At the very least, I would encourage those who remain skeptical to enter a few of their checklists into the system in order to gain a full understanding of how it works. Don't just enter simple checklists, but keep close track numbers and the age and sex of the birds you see and then enter a more detailed report. Engaging in this sort of observation methodology will not only increase your birding skills, but I have found satisfaction in knowing that my observations are going into a system where they have value, even if that system is still a work in progress.

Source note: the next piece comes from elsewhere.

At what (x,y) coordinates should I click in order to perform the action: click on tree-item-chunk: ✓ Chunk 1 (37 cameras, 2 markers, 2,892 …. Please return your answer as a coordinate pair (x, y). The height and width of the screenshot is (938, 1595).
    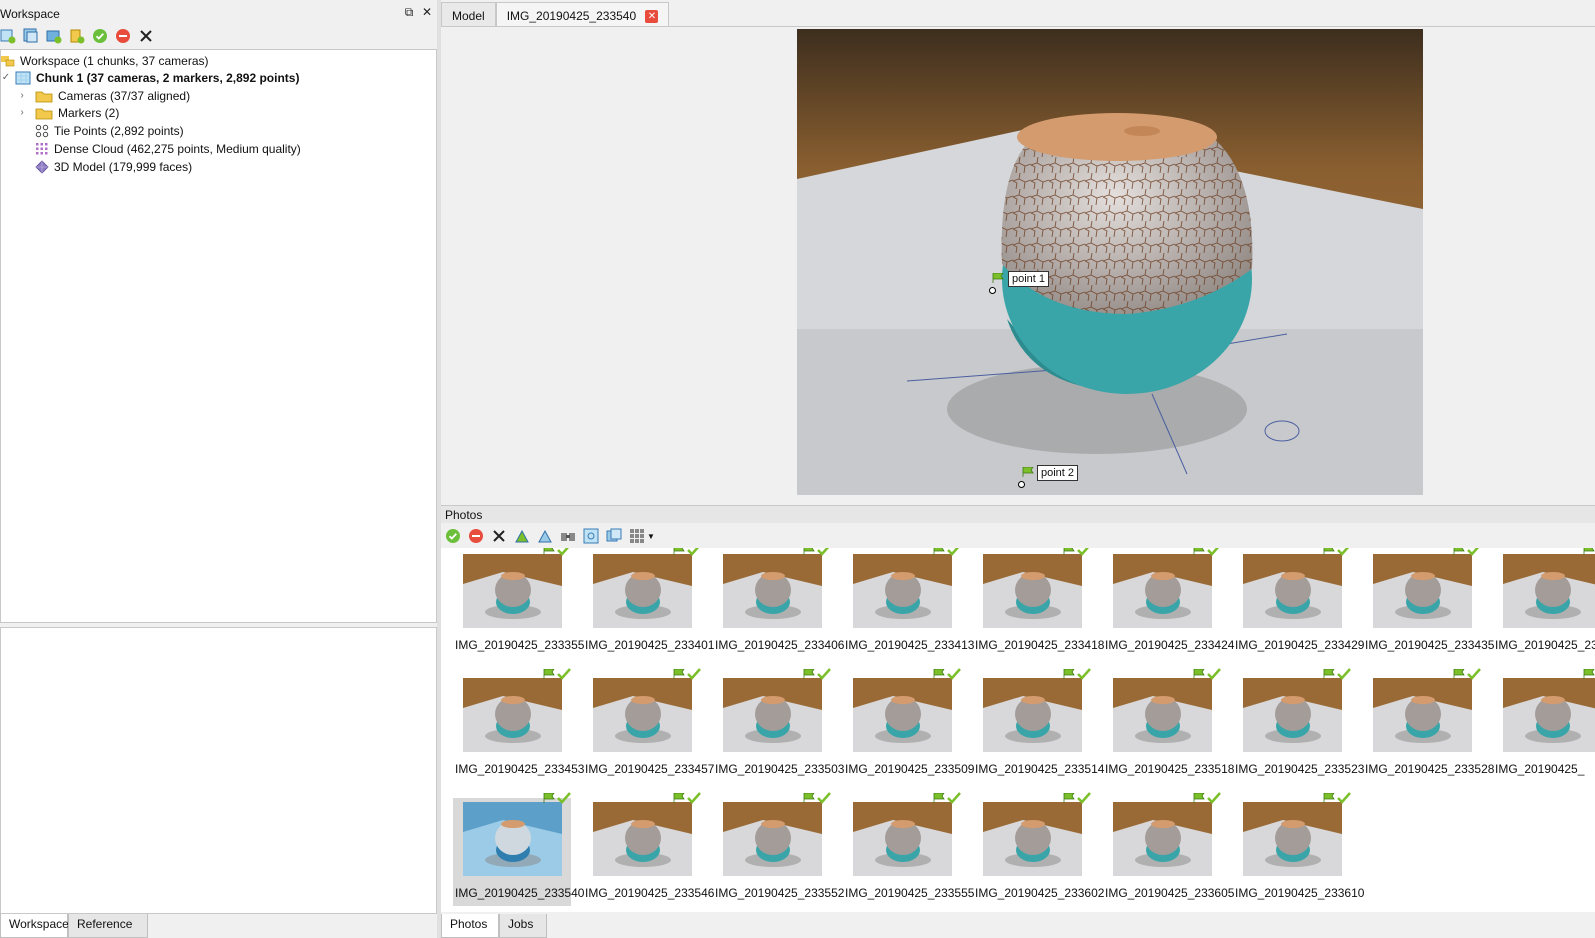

Few birders would argue that the time to start channeling our collective observations into a single database is now. There is always risk and some element of resistance to change. Were professional scientists prudent in ignoring colloquial and informal data collected by the earliest amateur birders? Is it prudent now to dismiss or attempt to discredit current efforts to develop a collective database where our observations can be put to scientific use? Is eBird so hopelessly flawed that we should abandon the incredible momentum that has been established and try to start anew? In my opinion, the answer to all three of these questions is no. Can eBird be improved in terms of its ability to reduce the number of faulty data points that make their way into the database? I think those at the core of this project would be the first to answer, "certainly." Regardless of how data is collected or who collects it, in the end there will be imperfections. This begs the ultimate question. Should we wait for someone to come along with what appears to be a more perfected methodology, or should we embrace an already popular methodology with known imperfections and endeavor to make it as perfect as we can?